In just two months, the 2015 Paris Climate Conference (COP21) will commence, alongside a big shindig for business, the Sustainable Innovation Forum 2015. By this time you might have expected the deniers to be in full swing, stealing emails from scientists, or otherwise getting up to their usual dirty tricks. There's nothing. Worse than nothing. Deniers are merely recycling ancient memes, and if anything, are on the defensive.
Anthony Watts at WUWT briefly stepped out of his hidey hole with a couple of articles over the past week, but all he did was act the fool. First in icy cold Greenland and then in sunny Spain. He wasn't just mocked here at HW, he didn't get much applause from his own crowd, either. So he slunk back into his hole and handed over the reins to his resident uber conspiracy theorist, Tim Ball.
Tim didn't have anything new to say either (does he ever?). All he managed to come up with was some quote-mining from decades-old stolen emails between climate scientists. One frustrated reader wanted to read the other 220,000 emails and pleaded for the password to unlock the files. I expect he was suffering insomnia and was looking for a cure. Gone are the days when an email from a climate scientist generates 900 plus comments at WUWT. These days an article about them only generates a measly 110 "thoughts", and most of them are empty.
Anthony is running out of people to write for him too. He's had to rely on substance-less articles by people like Eric Worrall, and reposts from right wing lobbyists. And various versions of the same thing over and over and over again. Boring. Unlike most at WUWT, Eric Worrall wants the government to subsidise everything. Well, not everything. What he's wanting in his latest article is for the Australian government to spend billions and billions building nuclear power plants in Australia. He's got some support. Not all WUWT deniers are free marketers. One staunch fan at WUWT wrote: "Governments should be mandated with producing energy for their citizens as cheaply and reliably as possible. It should be abundant and passed onto the customer at cost." Eric also wants to exterminate sharks, and probably every other species that can cause some inconvenience to people on occasion. Then there's the old reliable Bob Tisdale, who thinks global warming is caused by blobs.
Slipping across to other denier blogs. Judith Curry is getting a bit worried that she might get caught up in a RICO investigation. I can't say I blame her. Who wouldn't wonder what motivated her to give up science for denial? In fact that's got a lot of deniers a bit anxious, thinking that they are about to be put in gaol. Judith's only one of the mob pretending that she thinks RICO investigations would go after two-bit denier bloggers rather than major corporations. I don't think she's that ignorant, but I could be wrong.
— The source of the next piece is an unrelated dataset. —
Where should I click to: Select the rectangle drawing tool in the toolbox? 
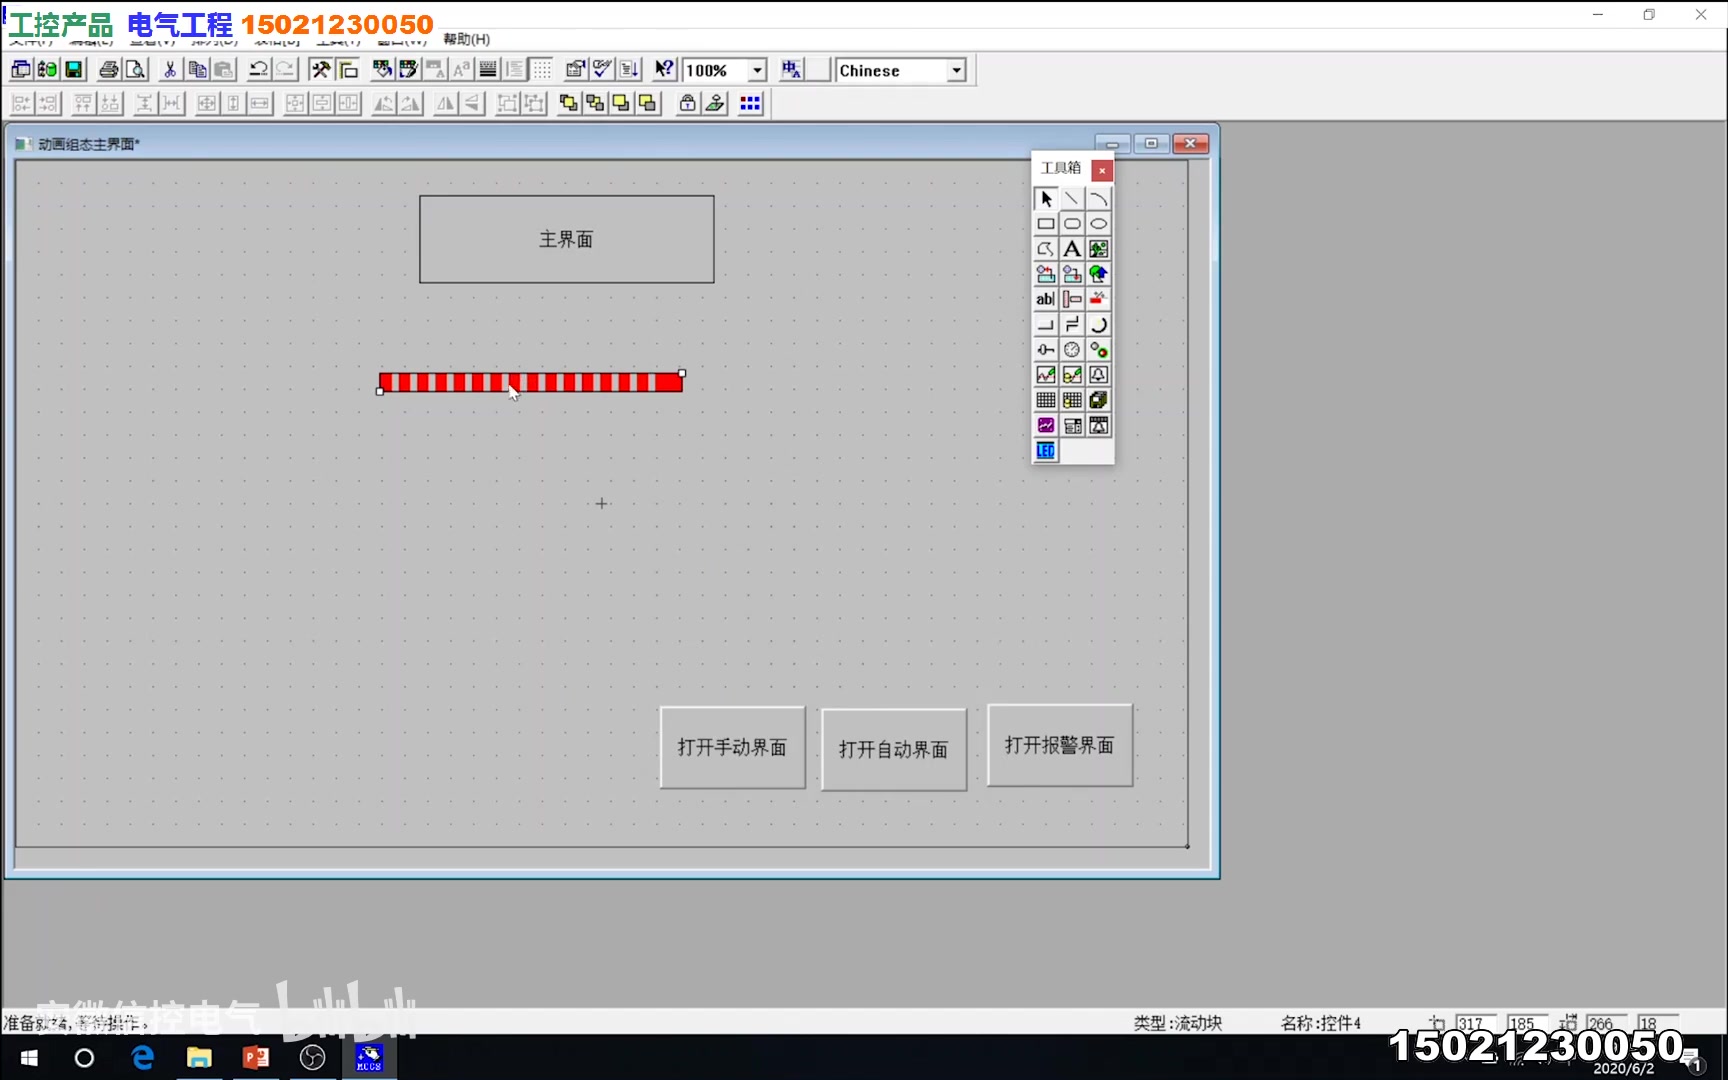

And further afield, Jo Nova is all excited that her partner isn't so partial to derivatives. He's promising to develop a general circulation model free of them. He wrote:
It would be nice to avoid partials where possible, and in particular to avoid the heavy reliance on the Planck sensitivity. Our alternative model, later in the series, achieves this.I have my doubts that the rocket scientist from Luna Park really is going to come up with a general circulation model. My guess is he'll put up one of his tortuous Microsoft Excel spreadsheets with sufficient variables to wiggle an elephant's trunk.
So between the shark extinctioners, the blob-warmers, the RICO-fearers, the quote miners, and the partial derivative avoiders, there's not a lot going on.
Oh, except for a few deniers like Richard Lindzen, Richard Tol, Roy Spencer and others hawking their wares to Peabody and co, and being mercilessly taken down by Drs John Abraham and Andrew Dessler.